5. Gears of Biz discussed our work on new guidelines for stem cell treatments. We can't control what Chinese hucksters promise people, but in the US we can at least make sure people know what works, what is instead more like "natural" medicine woo or acupuncture, and what is downright dangerous.

6. New American discusses our work on cigarette smoking harm reduction and cessation in the context of new FDA guidelines for teens. Look, we don't want teens smoking or using e-cigarettes but if a teen is smoking, it will be better to have them vaping than ingesting hundreds of toxic chemicals in cigarette smoke. 

7. Dr. Chuck Dinerstein's vaguely dirty-sounding title (Unauthorized Touching: It's Not What You’re Thinking, about people touching priceless objects in museums) was a huge hit in a whole lot of countries that claim to be superior to we decadent Westerners.

8. At the Heartland Institute's "In The Tank" podcast, John Nothdurft and Donny Kendal discussed topical stuff like '5 little-known Thanksgiving etiquette rules you probably don't follow' and our famous Holiday Dinner Menu, which shows that everything you will eat has chemicals known to cause cancer in rats. Luckily, as we note again, you are not a rat, nor will you eat 7,000 servings a day in order to get enough of the chemical.

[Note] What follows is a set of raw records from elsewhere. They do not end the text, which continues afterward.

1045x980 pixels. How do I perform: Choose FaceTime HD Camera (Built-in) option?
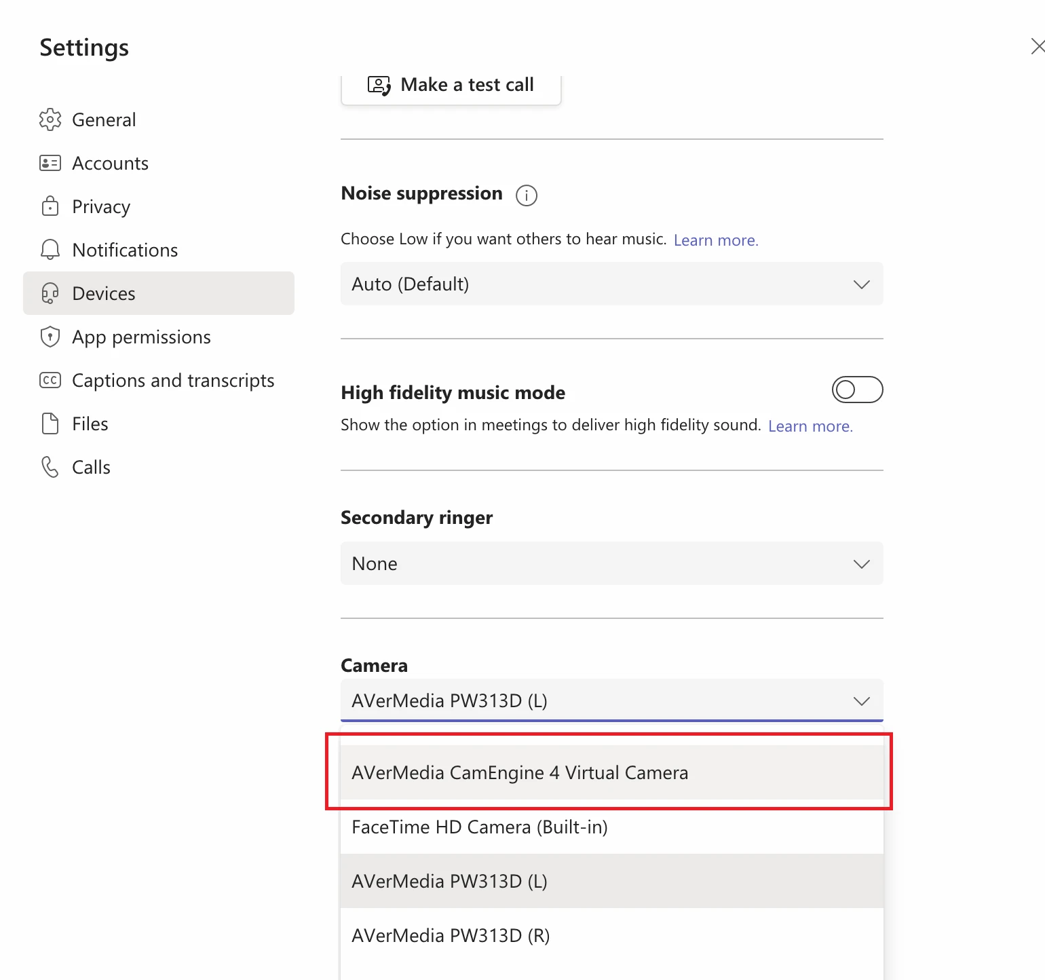click(x=480, y=827)
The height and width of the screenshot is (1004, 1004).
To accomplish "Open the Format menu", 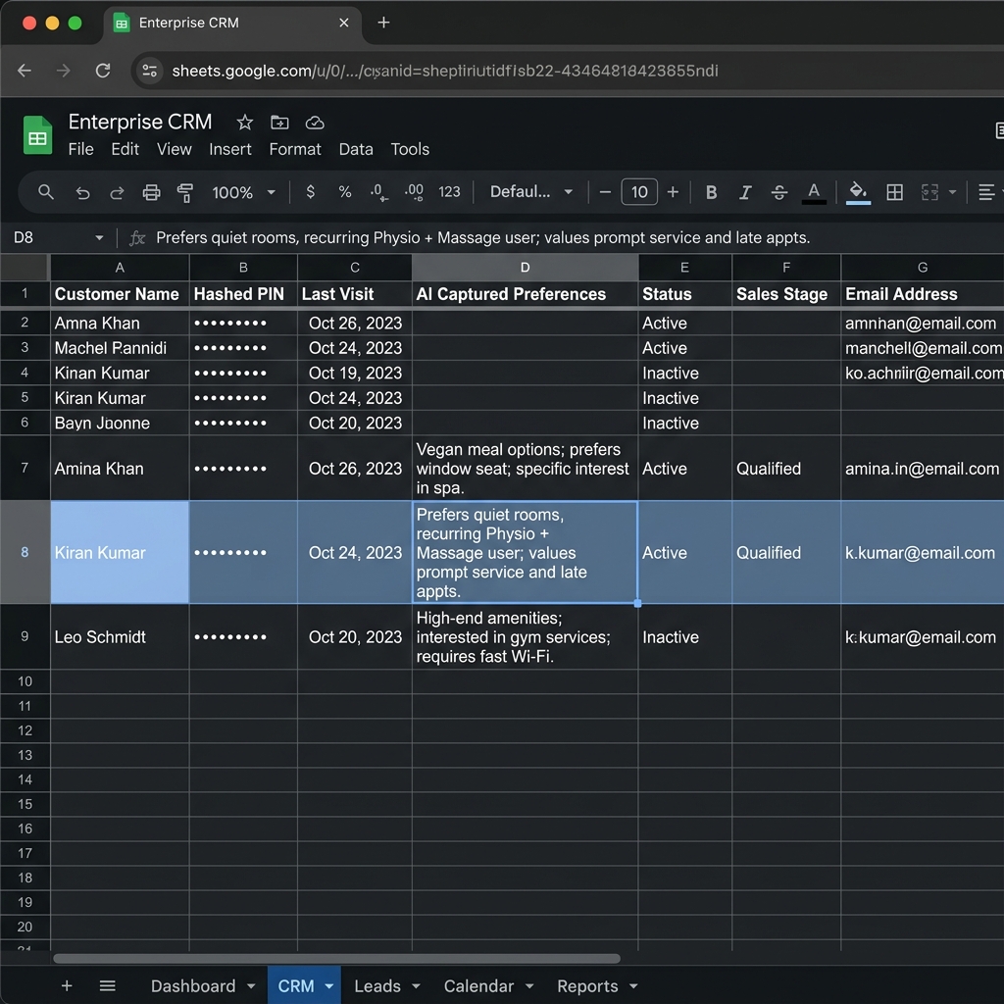I will coord(295,149).
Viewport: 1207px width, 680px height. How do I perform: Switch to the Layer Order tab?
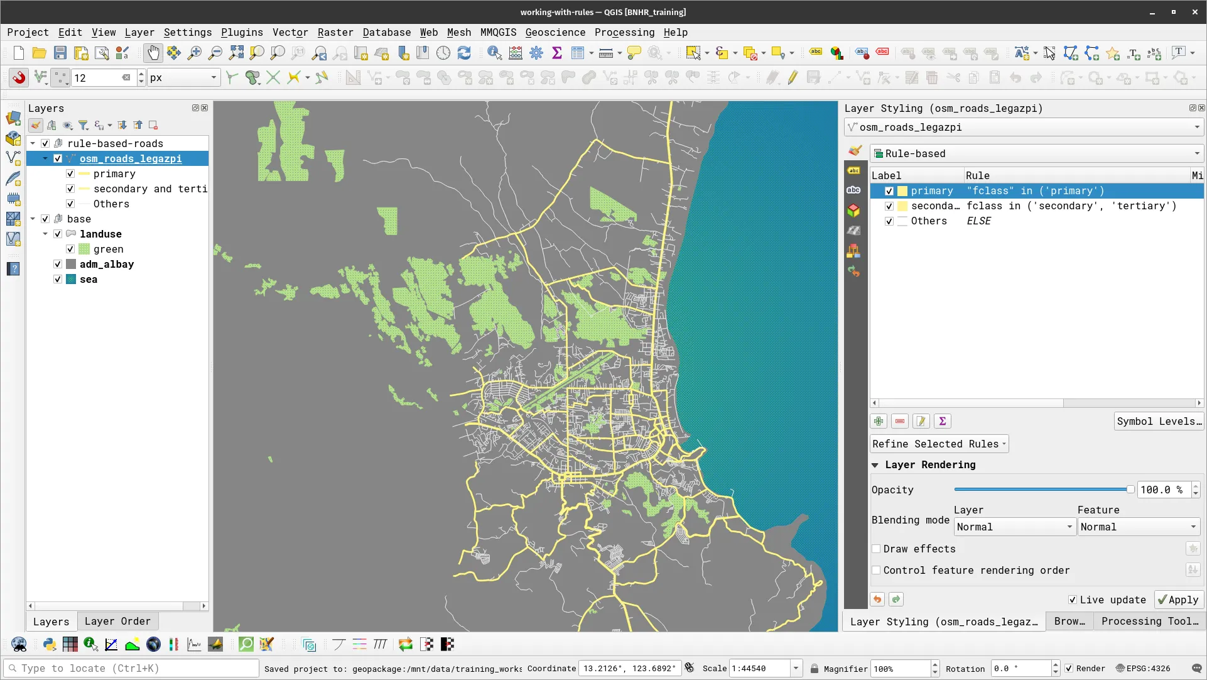[117, 621]
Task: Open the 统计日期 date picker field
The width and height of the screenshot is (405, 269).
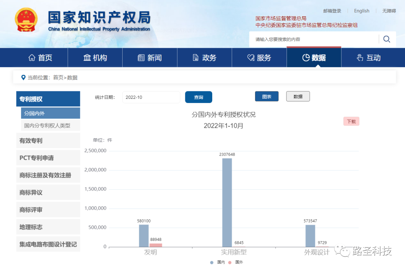Action: (x=151, y=97)
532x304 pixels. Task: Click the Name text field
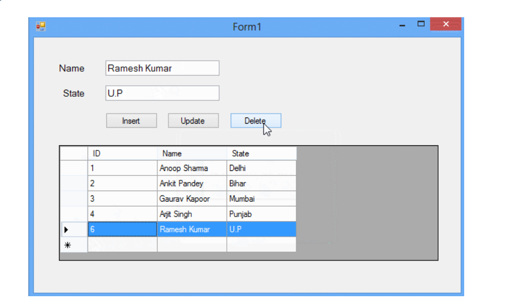tap(162, 68)
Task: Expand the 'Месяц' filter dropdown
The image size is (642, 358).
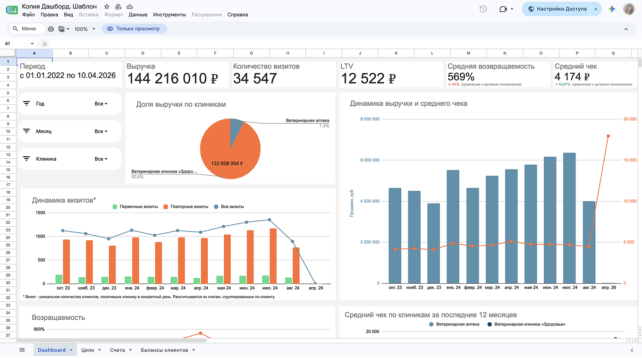Action: pyautogui.click(x=101, y=131)
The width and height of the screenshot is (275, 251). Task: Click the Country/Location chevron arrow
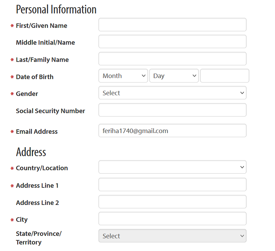[x=242, y=167]
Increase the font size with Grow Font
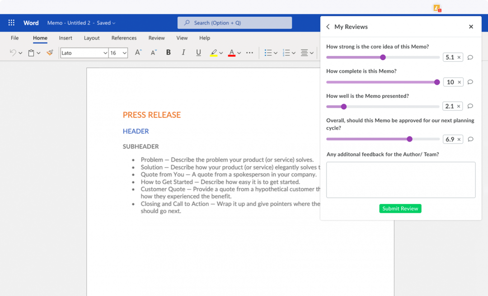This screenshot has width=488, height=296. (x=138, y=53)
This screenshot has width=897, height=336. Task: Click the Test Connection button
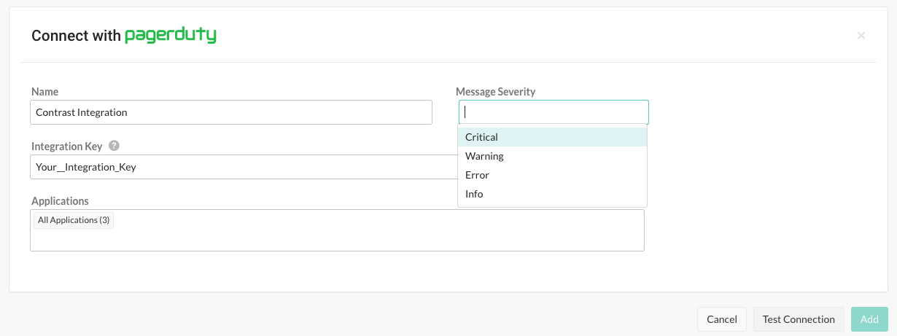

As we all wonder, why do environmental groups continue to pretend our food is not safe "at any dose" despite the science? If they learned evidence-based thinking it would be a true holiday miracle.

9. Finally, Dr. Alex Berezow is really proud that he is the only staff member who we know has been cited in Estonian media. We hope Dr. Doom does not kidnap him and take him there. Or to whatever country Dr. Doom is from.